Intra-day and Inter-day Precision
Method precision was determined by performing intraday and inter day precision.
Mixture that represents overall range (Dapagliflozin +Telmisartan = 5+20, 10+30 and 15+40 µg/ml) were analyzed on same day at different time interval for intraday precision.
Mixture that represents overall range (Dapagliflozin +Telmisartan = 5+20, 10+30 and 15+40 µg/ml) were analyzed on different days for inter-day precision.
System Suitability Parameters
Solution of Dapagliflozin + Telmisartan (5+20 μg.ml-1) was injected 3 times for determination of System suitability parameters which includes Retention time (Rt), Tailing factor (Tf), Resolution (Rs) and number of theoretical plates. System suitability parameters for selected concentration were determined by C.V.
Accuracy
Accuracy of the analytical method has been performed by spiking of sample with the standard. Spiking of the placebo was performed at 50,100 and 150 % of the target concentration
Limit of detection and Limit of Quantification
The limit of detection (LOD) and the limit of quantification (LOQ) were calculated using the standard deviation of y-intercept of calibration curve.

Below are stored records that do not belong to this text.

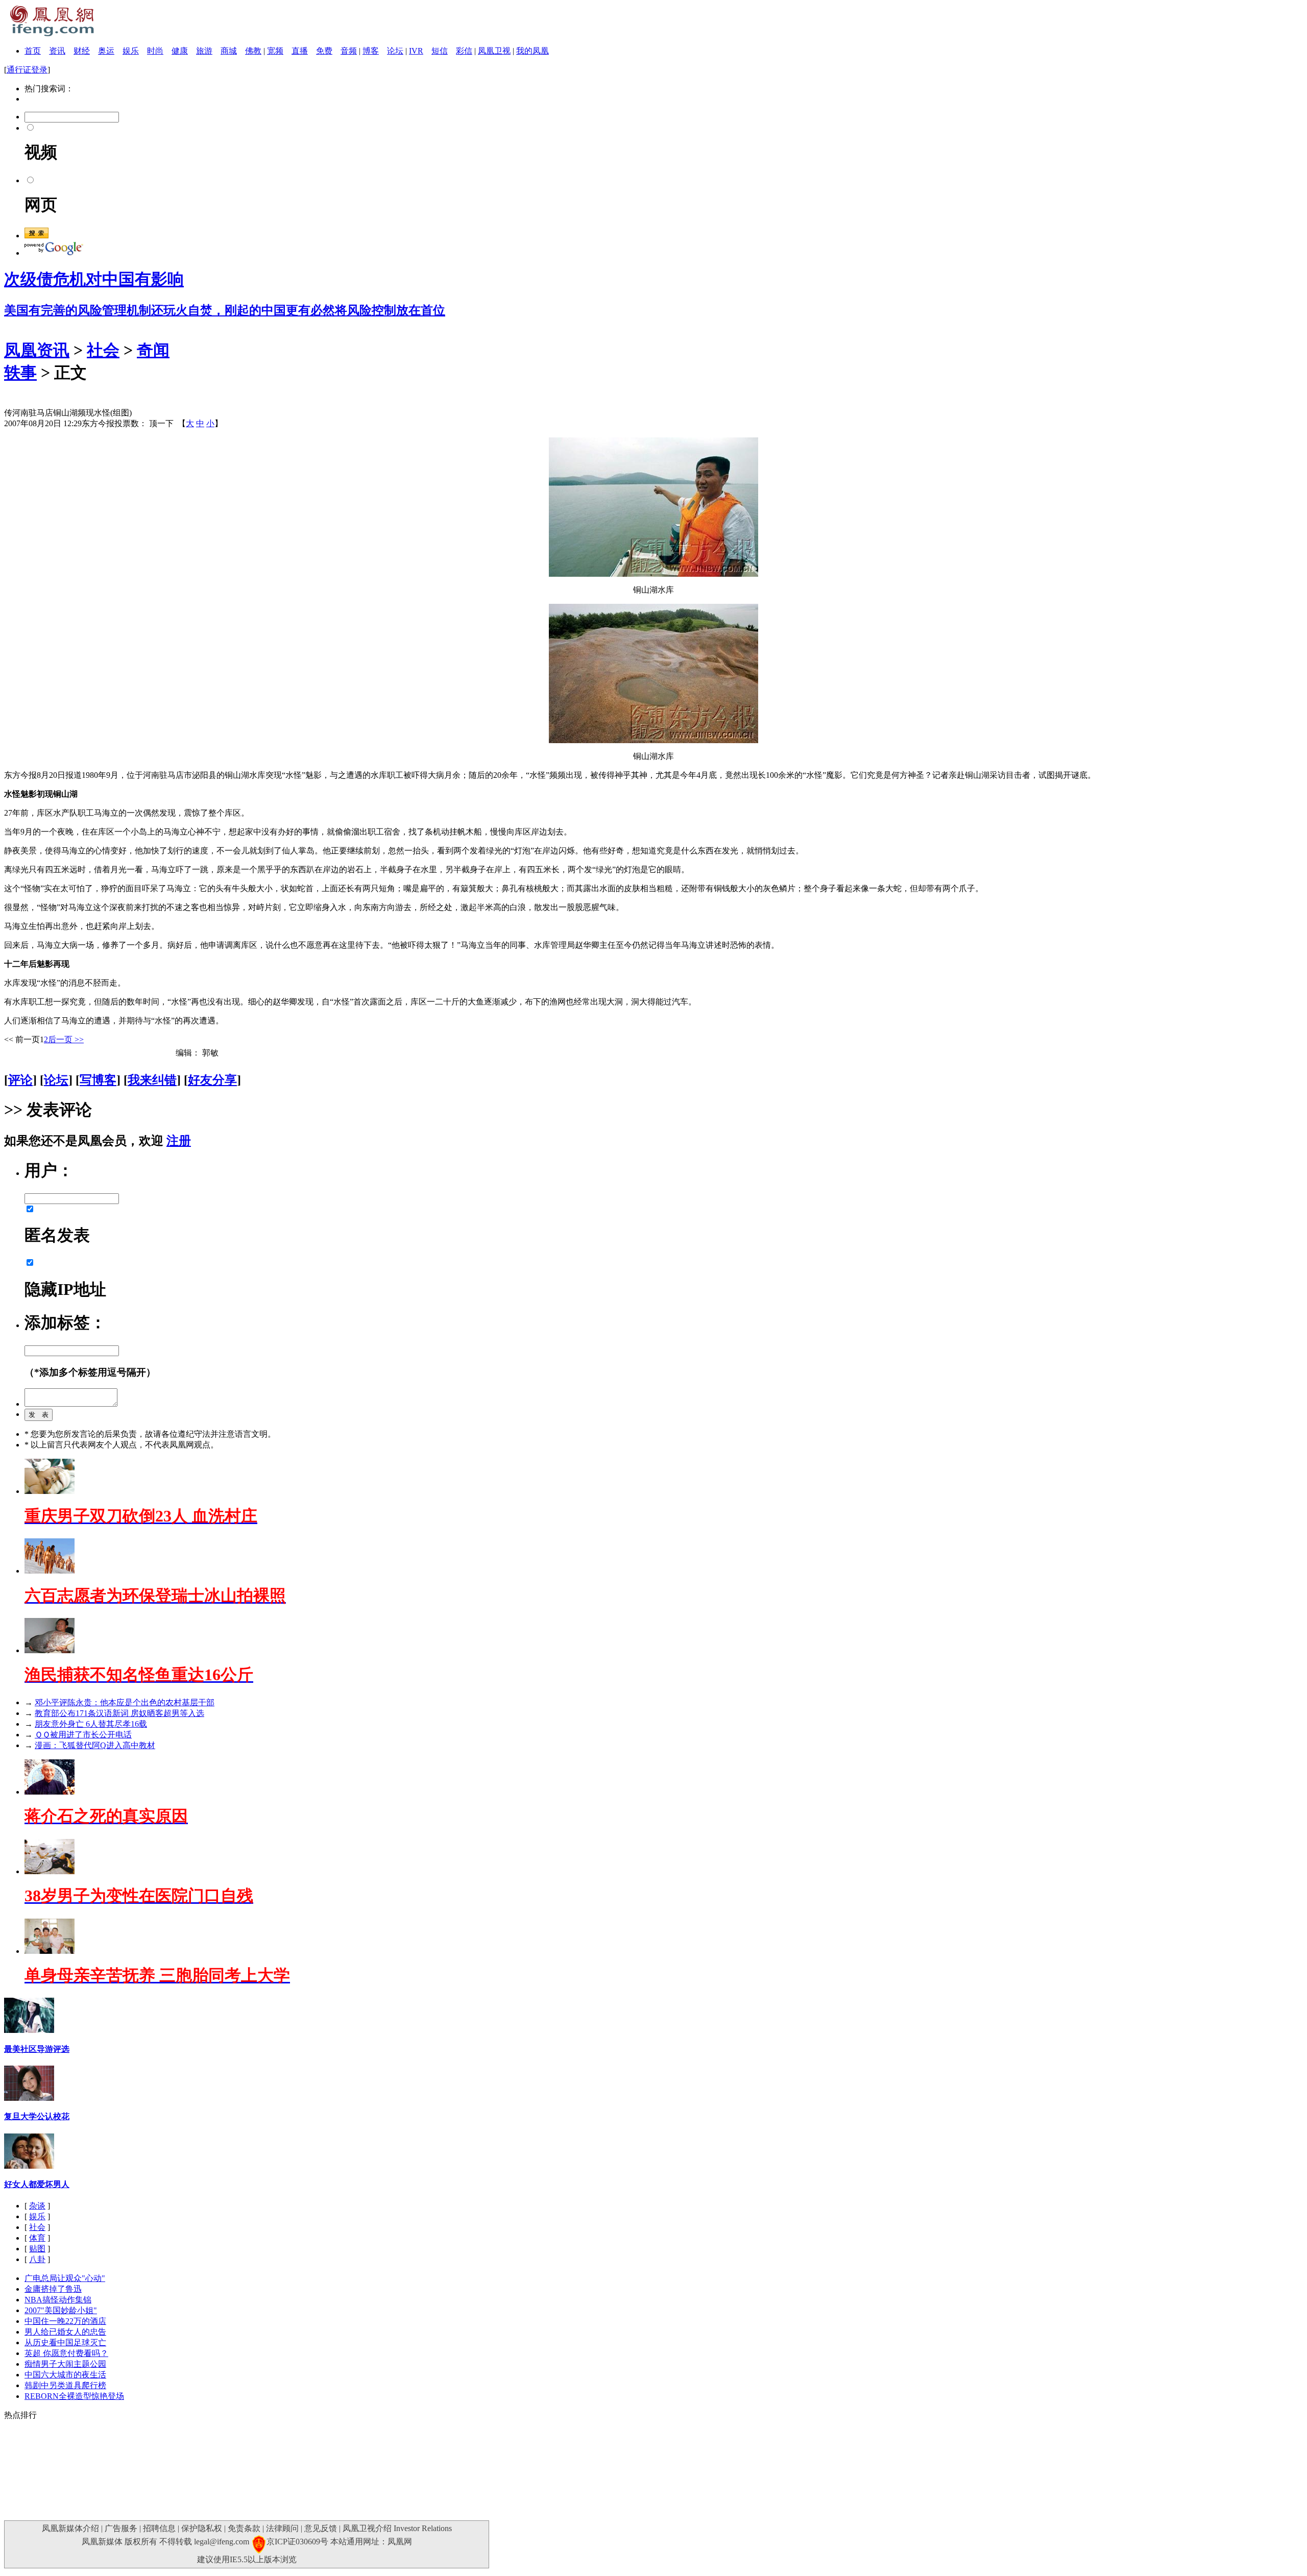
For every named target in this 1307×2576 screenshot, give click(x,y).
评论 (20, 1080)
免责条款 (244, 2528)
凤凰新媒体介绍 (70, 2528)
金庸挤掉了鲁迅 (53, 2289)
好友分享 (212, 1080)
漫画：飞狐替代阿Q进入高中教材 (95, 1745)
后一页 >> (66, 1039)
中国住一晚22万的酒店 (65, 2321)
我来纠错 (152, 1080)
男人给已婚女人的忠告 (65, 2331)
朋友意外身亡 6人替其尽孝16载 (91, 1724)
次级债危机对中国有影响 (94, 279)
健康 (180, 50)
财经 (82, 50)
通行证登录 (27, 69)
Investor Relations (423, 2528)
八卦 (37, 2259)
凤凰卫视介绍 (367, 2528)
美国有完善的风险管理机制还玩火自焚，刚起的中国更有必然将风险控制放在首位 (224, 310)
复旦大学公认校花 (36, 2116)
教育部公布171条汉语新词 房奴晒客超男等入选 (119, 1713)
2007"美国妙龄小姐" (61, 2310)
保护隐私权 (201, 2528)
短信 (439, 50)
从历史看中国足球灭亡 (65, 2342)
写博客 (98, 1080)
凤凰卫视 (494, 50)
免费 (324, 50)
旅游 (204, 50)
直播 (300, 50)
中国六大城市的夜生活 (65, 2374)
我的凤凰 (532, 50)
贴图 (37, 2248)
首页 (33, 50)
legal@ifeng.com (221, 2541)
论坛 (395, 50)
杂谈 (37, 2205)
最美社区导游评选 (36, 2049)
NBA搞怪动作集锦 (58, 2299)
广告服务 (121, 2528)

The limit of detection (LOD) and the limit of quantification (LOQ):
LOQ = 10 σ/s and LOD = 3.3 σ/s
Where, σ = the standard deviation of the response.
S = the slope of the calibration curve
Robustness
Following parameters were altered one by one for determination of robustness of the method and their effect was observed by comparing with the standard preparation. Mobile phase flowrate (± 0.1 mL/min), optimized flowrate was 1.0 mL/min. Mobile phase composition (± 2 mL), in optimized ratio 2 determinations of Dapagliflozin + Telmisartan = 5+20 µg/mL for each alteration were carried out and RSD was measured.
RESULT AND DISCUSSION
SELECTION OF WAVELENGTH
To determine wavelength for measurement, standard spectra of Dapagliflozin & Telmisartan were scanned between 200-400 nm against diluents. Absorbance maxima of Dapagliflozin & Telmisartan have detected at 272 nm. Chromatogram was taken at 272 nm, both drugs give good peak height and shape. So, 272 nm was selected for Simultaneous estimation of Dapagliflozin & Telmisartan in their formulation.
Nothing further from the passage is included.